You've touched on an important point. My approach on working with governments....
I'll point out this. The reason Michael Coteau is seconding this from your side is because I've known him for a long time. I've known him for a long time because when the Wynne government was getting things wrong on autism, I reached out and helped them behind the scenes, just like I do with any provincial government of any stripe.
In my experience, provincial governments always start on the autism file by getting it wrong. Always. My hope is that a national strategy helps to alleviate that situation, so that when a new government is elected, whatever the political stripe, that government has an evidence base that it can turn to and an expert base that it can turn to that includes autistic Canadians, researchers, the health community, families, stakeholder groups and a community that comes together to find common ground and communicate it in a way that makes sense to governments.

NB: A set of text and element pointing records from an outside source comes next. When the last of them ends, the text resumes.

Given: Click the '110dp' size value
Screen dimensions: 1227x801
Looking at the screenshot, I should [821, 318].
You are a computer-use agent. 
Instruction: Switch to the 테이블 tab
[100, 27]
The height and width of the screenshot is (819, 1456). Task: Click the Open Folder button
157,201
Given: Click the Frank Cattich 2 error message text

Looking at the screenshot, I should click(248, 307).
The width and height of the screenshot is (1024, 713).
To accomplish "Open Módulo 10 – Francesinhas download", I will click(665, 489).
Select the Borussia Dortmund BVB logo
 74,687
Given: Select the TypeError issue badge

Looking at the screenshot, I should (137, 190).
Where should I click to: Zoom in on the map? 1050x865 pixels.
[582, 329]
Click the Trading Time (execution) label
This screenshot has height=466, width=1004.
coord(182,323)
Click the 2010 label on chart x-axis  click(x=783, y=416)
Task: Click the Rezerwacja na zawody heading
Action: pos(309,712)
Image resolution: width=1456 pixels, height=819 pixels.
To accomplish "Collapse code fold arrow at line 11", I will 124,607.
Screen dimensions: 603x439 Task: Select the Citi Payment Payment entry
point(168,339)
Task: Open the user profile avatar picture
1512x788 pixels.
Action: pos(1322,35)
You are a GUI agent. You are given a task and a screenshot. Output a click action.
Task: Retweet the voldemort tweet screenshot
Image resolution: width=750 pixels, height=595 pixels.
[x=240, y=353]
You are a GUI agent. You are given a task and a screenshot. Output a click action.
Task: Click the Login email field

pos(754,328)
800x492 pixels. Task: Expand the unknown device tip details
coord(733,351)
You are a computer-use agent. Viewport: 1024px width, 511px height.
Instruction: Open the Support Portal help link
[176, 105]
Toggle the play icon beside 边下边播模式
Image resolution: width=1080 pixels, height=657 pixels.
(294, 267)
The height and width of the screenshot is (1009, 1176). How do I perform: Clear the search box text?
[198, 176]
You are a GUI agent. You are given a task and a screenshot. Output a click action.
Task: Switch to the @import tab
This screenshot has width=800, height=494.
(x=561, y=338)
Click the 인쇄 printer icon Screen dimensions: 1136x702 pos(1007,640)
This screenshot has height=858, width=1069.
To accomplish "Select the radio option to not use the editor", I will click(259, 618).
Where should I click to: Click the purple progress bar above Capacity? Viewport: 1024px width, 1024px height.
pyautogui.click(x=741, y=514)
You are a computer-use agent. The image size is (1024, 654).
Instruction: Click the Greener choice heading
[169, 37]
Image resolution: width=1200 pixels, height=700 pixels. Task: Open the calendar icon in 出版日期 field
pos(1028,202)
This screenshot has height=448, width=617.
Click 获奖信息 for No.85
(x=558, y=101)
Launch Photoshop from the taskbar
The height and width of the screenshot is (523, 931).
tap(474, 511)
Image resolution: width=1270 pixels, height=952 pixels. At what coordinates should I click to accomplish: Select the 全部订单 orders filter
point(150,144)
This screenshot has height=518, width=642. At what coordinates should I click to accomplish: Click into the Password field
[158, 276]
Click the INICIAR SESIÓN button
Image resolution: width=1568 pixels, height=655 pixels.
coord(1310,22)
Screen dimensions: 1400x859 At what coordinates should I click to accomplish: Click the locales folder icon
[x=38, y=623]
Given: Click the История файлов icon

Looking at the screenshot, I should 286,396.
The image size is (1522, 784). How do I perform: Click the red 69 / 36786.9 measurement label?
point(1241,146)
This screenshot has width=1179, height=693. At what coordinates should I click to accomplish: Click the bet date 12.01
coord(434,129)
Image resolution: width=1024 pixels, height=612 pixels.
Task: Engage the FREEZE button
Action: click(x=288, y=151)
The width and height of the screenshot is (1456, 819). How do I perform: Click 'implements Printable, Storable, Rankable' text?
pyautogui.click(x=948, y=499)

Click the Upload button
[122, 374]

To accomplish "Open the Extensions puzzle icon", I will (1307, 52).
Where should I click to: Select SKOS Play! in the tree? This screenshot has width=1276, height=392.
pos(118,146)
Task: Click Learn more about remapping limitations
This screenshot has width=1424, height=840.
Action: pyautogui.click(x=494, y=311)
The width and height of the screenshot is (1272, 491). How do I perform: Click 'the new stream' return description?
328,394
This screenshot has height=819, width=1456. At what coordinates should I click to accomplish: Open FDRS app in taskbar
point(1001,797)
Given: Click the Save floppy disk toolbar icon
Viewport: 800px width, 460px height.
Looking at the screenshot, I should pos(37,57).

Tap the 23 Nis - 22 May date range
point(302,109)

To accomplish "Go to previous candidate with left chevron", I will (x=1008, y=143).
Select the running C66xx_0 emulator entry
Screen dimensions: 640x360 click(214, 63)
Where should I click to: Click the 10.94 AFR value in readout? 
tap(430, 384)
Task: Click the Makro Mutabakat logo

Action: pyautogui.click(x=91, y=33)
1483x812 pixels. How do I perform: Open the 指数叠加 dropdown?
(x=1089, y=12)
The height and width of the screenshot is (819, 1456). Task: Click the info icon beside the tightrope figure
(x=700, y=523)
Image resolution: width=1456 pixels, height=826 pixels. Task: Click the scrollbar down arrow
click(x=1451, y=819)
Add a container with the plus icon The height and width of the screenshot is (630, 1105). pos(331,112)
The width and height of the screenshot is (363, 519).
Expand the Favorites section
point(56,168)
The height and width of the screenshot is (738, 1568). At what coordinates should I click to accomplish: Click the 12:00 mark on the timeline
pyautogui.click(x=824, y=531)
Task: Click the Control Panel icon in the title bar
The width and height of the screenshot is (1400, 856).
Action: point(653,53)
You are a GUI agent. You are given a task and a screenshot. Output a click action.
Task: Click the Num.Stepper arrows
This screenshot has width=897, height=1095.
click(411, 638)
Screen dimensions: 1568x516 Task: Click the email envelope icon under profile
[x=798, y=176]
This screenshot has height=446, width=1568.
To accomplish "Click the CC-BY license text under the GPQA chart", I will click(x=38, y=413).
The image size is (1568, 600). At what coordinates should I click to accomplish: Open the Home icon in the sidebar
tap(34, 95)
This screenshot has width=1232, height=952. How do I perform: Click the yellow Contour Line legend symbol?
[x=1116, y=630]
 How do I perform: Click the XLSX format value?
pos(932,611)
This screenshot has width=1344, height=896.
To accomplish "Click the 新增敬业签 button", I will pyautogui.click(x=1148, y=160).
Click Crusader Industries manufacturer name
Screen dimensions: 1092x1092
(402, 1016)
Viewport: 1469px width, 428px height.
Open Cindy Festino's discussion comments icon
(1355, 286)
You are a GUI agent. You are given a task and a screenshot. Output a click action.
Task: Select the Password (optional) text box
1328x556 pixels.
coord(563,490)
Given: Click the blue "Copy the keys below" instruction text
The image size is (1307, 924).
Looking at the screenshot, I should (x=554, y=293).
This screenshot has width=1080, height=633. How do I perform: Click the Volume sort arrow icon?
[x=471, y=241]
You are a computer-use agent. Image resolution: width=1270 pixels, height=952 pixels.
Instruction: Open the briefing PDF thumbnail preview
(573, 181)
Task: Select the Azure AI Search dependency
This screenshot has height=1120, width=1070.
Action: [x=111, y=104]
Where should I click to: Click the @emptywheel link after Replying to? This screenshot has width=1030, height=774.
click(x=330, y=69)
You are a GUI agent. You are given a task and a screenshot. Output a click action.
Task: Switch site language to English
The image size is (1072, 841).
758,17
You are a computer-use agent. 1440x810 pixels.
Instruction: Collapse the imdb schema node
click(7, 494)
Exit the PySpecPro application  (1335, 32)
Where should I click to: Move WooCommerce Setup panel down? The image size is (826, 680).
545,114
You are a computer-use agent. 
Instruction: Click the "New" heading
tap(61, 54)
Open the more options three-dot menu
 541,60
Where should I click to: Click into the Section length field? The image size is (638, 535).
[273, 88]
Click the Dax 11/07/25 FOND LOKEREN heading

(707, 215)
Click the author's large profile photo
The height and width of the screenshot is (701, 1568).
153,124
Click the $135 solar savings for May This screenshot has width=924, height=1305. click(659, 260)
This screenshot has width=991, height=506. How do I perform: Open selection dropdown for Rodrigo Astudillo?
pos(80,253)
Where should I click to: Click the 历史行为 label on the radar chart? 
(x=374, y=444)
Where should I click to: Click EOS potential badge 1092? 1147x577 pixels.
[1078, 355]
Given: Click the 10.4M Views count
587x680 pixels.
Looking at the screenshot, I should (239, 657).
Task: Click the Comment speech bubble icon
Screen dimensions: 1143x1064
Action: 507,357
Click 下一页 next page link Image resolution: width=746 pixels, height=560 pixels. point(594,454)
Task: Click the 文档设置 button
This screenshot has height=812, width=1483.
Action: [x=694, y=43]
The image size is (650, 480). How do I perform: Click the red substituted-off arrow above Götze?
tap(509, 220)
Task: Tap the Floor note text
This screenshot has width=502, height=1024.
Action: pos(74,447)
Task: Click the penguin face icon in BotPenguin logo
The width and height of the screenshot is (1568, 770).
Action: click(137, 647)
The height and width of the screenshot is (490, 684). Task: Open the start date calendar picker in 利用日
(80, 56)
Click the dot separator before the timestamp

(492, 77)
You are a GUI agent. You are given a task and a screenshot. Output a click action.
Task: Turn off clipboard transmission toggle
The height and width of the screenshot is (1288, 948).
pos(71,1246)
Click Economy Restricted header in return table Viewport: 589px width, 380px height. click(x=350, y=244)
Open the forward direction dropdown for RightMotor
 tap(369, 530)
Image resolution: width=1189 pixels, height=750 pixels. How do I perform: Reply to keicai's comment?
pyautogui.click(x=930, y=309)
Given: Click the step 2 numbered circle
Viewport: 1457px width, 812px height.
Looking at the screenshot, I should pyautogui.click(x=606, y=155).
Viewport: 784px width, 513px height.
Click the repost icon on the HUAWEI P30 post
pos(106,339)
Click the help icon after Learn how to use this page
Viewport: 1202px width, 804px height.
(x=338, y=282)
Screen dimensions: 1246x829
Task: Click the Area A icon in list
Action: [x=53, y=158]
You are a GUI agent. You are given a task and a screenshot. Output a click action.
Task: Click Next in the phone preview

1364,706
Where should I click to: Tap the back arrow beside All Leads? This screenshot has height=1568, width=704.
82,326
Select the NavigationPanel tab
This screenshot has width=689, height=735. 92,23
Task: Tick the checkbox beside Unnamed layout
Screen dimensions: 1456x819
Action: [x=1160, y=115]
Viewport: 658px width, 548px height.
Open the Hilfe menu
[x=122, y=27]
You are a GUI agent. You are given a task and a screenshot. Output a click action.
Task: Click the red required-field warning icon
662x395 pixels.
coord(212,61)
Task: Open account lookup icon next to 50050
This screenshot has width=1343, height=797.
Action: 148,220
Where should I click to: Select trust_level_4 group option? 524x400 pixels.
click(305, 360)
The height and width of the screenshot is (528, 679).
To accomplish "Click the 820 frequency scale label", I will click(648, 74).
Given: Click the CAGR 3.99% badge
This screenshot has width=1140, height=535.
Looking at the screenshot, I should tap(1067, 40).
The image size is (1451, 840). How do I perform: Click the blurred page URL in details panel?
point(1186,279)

Too often, right now, governments come into a context that is politically polarized in every way, but in the autism community, it can be hard to make sense of what the evidence base is right now. I think a national strategy would work to bring that evidence base together.
The other thing I'll say about provincial governments broadly, though, is that every one of them wants to get it right. I've found that when I'm having conversations with them behind the scenes—I tend to have those conversations behind the scenes with an attitude toward helping—there is a real spirit of wanting to get it right.
This is what I'm hoping. This is where I think a national strategy comes into play in helping in that regard.